*** Dataset records ***
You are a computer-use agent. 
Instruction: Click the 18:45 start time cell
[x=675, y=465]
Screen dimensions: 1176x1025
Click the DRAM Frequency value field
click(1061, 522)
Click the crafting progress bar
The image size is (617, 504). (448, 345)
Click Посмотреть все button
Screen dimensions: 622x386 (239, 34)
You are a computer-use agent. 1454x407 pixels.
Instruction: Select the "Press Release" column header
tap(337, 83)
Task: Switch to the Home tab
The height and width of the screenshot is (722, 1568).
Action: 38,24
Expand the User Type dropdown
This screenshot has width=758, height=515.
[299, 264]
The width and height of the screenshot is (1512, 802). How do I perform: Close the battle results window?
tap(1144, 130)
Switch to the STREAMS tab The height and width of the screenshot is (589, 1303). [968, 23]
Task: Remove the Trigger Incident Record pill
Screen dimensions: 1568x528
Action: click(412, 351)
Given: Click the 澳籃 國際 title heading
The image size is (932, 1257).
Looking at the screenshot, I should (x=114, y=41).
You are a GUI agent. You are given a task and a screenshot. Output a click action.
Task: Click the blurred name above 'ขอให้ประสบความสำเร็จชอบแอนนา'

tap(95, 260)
*** End of Dataset records ***
Task objective: Of the lines above, extract only those from the line with "Task: Switch to the Home tab" to the line with "You are a GUI", both included, exactly as written.

Written solution:
Task: Switch to the Home tab
The height and width of the screenshot is (722, 1568).
Action: 38,24
Expand the User Type dropdown
This screenshot has width=758, height=515.
[299, 264]
The width and height of the screenshot is (1512, 802). How do I perform: Close the battle results window?
tap(1144, 130)
Switch to the STREAMS tab The height and width of the screenshot is (589, 1303). [968, 23]
Task: Remove the Trigger Incident Record pill
Screen dimensions: 1568x528
Action: click(412, 351)
Given: Click the 澳籃 國際 title heading
The image size is (932, 1257).
Looking at the screenshot, I should (x=114, y=41).
You are a GUI agent. You are given a task and a screenshot. Output a click action.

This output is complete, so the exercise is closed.